Given exercise:
Return the following data unchanged, line for line.

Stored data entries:
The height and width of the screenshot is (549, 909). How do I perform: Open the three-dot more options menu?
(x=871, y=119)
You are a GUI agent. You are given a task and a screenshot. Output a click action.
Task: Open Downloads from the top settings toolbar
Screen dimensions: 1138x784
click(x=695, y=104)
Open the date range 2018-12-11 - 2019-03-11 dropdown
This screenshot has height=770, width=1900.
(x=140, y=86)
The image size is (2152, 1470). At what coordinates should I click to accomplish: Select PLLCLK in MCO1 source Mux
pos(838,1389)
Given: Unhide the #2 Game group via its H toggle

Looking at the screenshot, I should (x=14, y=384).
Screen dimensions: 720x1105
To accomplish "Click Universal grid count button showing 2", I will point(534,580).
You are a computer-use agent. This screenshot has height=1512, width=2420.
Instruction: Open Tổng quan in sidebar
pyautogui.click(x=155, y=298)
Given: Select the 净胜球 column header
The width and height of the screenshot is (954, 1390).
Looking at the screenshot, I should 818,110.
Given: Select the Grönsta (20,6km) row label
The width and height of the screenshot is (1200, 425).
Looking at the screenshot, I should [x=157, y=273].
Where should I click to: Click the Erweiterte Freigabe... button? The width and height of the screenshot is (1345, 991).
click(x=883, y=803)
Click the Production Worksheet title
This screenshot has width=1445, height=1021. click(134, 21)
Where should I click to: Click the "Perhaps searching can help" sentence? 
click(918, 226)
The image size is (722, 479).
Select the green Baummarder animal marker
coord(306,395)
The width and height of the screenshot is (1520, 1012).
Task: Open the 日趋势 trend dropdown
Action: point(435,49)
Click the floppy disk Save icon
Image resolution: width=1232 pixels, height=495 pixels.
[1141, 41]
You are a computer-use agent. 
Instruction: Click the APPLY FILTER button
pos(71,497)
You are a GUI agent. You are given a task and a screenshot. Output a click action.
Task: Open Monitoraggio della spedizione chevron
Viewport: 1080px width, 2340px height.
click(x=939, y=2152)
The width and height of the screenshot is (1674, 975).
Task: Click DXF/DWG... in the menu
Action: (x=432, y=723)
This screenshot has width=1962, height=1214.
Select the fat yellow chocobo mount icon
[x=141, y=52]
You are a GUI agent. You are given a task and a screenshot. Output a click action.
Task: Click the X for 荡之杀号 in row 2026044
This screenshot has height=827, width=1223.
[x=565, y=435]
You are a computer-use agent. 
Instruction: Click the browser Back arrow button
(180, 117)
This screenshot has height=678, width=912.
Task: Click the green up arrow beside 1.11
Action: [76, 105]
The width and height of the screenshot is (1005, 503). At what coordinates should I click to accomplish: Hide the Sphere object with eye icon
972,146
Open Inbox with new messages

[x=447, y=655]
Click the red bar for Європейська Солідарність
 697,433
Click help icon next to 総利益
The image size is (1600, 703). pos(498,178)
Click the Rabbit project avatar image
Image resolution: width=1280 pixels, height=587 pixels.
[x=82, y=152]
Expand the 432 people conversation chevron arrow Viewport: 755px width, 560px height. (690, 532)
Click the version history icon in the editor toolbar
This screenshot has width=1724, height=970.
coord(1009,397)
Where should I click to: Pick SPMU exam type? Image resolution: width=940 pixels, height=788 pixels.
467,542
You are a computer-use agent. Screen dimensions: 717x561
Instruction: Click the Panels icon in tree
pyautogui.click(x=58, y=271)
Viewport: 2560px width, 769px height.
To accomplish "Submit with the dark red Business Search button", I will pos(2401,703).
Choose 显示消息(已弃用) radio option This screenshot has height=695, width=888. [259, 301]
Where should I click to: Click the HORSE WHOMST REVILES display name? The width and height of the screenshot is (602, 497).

Exercise response:
The height and width of the screenshot is (549, 909). How do I perform: Open the three-dot more options menu?
(x=871, y=119)
You are a GUI agent. You are given a task and a screenshot. Output a click action.
Task: Open Downloads from the top settings toolbar
Screen dimensions: 1138x784
click(x=695, y=104)
Open the date range 2018-12-11 - 2019-03-11 dropdown
This screenshot has height=770, width=1900.
(x=140, y=86)
The image size is (2152, 1470). At what coordinates should I click to accomplish: Select PLLCLK in MCO1 source Mux
pos(838,1389)
Given: Unhide the #2 Game group via its H toggle

Looking at the screenshot, I should (x=14, y=384).
Screen dimensions: 720x1105
To accomplish "Click Universal grid count button showing 2", I will point(534,580).
You are a computer-use agent. This screenshot has height=1512, width=2420.
Instruction: Open Tổng quan in sidebar
pyautogui.click(x=155, y=298)
Given: Select the 净胜球 column header
The width and height of the screenshot is (954, 1390).
Looking at the screenshot, I should 818,110.
Given: Select the Grönsta (20,6km) row label
The width and height of the screenshot is (1200, 425).
Looking at the screenshot, I should [x=157, y=273].
Where should I click to: Click the Erweiterte Freigabe... button? The width and height of the screenshot is (1345, 991).
click(x=883, y=803)
Click the Production Worksheet title
This screenshot has width=1445, height=1021. click(134, 21)
Where should I click to: Click the "Perhaps searching can help" sentence? 
click(918, 226)
The image size is (722, 479).
Select the green Baummarder animal marker
coord(306,395)
The width and height of the screenshot is (1520, 1012).
Task: Open the 日趋势 trend dropdown
Action: point(435,49)
Click the floppy disk Save icon
Image resolution: width=1232 pixels, height=495 pixels.
[1141, 41]
You are a computer-use agent. 
Instruction: Click the APPLY FILTER button
pos(71,497)
You are a GUI agent. You are given a task and a screenshot. Output a click action.
Task: Open Monitoraggio della spedizione chevron
Viewport: 1080px width, 2340px height.
click(x=939, y=2152)
The width and height of the screenshot is (1674, 975).
Task: Click DXF/DWG... in the menu
Action: (x=432, y=723)
This screenshot has width=1962, height=1214.
Select the fat yellow chocobo mount icon
[x=141, y=52]
You are a GUI agent. You are given a task and a screenshot. Output a click action.
Task: Click the X for 荡之杀号 in row 2026044
This screenshot has height=827, width=1223.
[x=565, y=435]
You are a computer-use agent. 
Instruction: Click the browser Back arrow button
(180, 117)
This screenshot has height=678, width=912.
Task: Click the green up arrow beside 1.11
Action: [76, 105]
The width and height of the screenshot is (1005, 503). At what coordinates should I click to accomplish: Hide the Sphere object with eye icon
972,146
Open Inbox with new messages

[x=447, y=655]
Click the red bar for Європейська Солідарність
 697,433
Click help icon next to 総利益
The image size is (1600, 703). pos(498,178)
Click the Rabbit project avatar image
Image resolution: width=1280 pixels, height=587 pixels.
[x=82, y=152]
Expand the 432 people conversation chevron arrow Viewport: 755px width, 560px height. (690, 532)
Click the version history icon in the editor toolbar
This screenshot has width=1724, height=970.
coord(1009,397)
Where should I click to: Pick SPMU exam type? Image resolution: width=940 pixels, height=788 pixels.
467,542
You are a computer-use agent. Screen dimensions: 717x561
Instruction: Click the Panels icon in tree
pyautogui.click(x=58, y=271)
Viewport: 2560px width, 769px height.
To accomplish "Submit with the dark red Business Search button", I will pos(2401,703).
Choose 显示消息(已弃用) radio option This screenshot has height=695, width=888. [259, 301]
Where should I click to: Click the HORSE WHOMST REVILES display name? The width and height of the screenshot is (602, 497).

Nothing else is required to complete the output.